Vom Bürgermeister zum Krisenmanager
Sergio Pirozzi, der Bürgermeister sieht das ganz anders. 600 Euro bekommt er als Entschädigung für sein Amt, aber seinen Job als Fußballtrainer hat er an den Nagel gehängt, denn er kann zur Zeit nur Krisenmanager sein, rund um die Uhr. Pirozzi glaubt an den Wiederaufbau von Amatrice – auf wenn es bis dahin noch ein paar harte Entscheidungen geben wird:
"Es ist hart. Aber ich glaube, es ist nicht wichtig, eine Schlacht zu gewinnen, wir müssen den Krieg gewinnen. Das ist ein langer Weg, wir brauchen starke Nerven. Ich zwinge mich immer zu sagen: Ich will keinen Gedenktag. Denn nach dem Tod kommt immer das Leben. Und: Wir sind keine Erdbebenopfer, wir sind nur für eine gewisse Zeit ausquartiert."
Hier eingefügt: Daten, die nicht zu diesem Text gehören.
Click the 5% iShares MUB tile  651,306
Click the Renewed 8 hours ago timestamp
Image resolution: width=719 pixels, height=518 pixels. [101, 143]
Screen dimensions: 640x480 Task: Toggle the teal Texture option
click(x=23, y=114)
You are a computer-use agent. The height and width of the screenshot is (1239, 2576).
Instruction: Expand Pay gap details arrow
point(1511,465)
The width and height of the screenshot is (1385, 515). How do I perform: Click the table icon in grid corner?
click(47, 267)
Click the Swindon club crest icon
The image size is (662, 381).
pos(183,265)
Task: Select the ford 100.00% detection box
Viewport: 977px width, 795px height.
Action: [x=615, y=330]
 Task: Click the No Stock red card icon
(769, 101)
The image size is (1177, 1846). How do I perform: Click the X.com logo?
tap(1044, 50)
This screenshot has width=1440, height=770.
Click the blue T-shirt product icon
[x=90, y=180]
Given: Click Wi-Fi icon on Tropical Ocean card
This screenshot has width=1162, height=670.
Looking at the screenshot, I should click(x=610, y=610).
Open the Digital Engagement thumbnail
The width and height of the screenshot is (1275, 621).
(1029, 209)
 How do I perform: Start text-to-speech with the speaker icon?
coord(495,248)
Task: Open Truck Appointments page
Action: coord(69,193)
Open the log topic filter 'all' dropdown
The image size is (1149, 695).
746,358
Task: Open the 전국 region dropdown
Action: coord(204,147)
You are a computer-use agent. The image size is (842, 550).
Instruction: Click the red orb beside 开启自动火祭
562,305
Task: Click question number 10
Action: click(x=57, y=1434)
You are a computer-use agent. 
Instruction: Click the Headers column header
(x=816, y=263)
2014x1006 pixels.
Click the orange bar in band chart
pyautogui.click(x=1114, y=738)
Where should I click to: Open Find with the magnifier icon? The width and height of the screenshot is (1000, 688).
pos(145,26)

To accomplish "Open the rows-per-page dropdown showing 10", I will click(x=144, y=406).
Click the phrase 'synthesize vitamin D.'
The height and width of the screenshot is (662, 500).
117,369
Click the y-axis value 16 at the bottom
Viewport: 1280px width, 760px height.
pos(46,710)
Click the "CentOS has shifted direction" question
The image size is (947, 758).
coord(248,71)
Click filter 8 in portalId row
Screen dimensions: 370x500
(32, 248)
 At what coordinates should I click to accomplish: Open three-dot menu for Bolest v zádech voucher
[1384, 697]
Deshalb wird einen Monat nach dem Erdbeben nur eine Messe gefeiert. Und am Sonntag wollen sie einen Gedenkstein errichten. Dann sollen nach dem Willen Pirozzis drei Fahnen wehen: die von Amatrice, die Italienische und die der Gesellschaft der "Schönsten Dörfer Italiens". Amatrice soll irgendwann wieder dazugehören. Aber es wird noch lange dauern.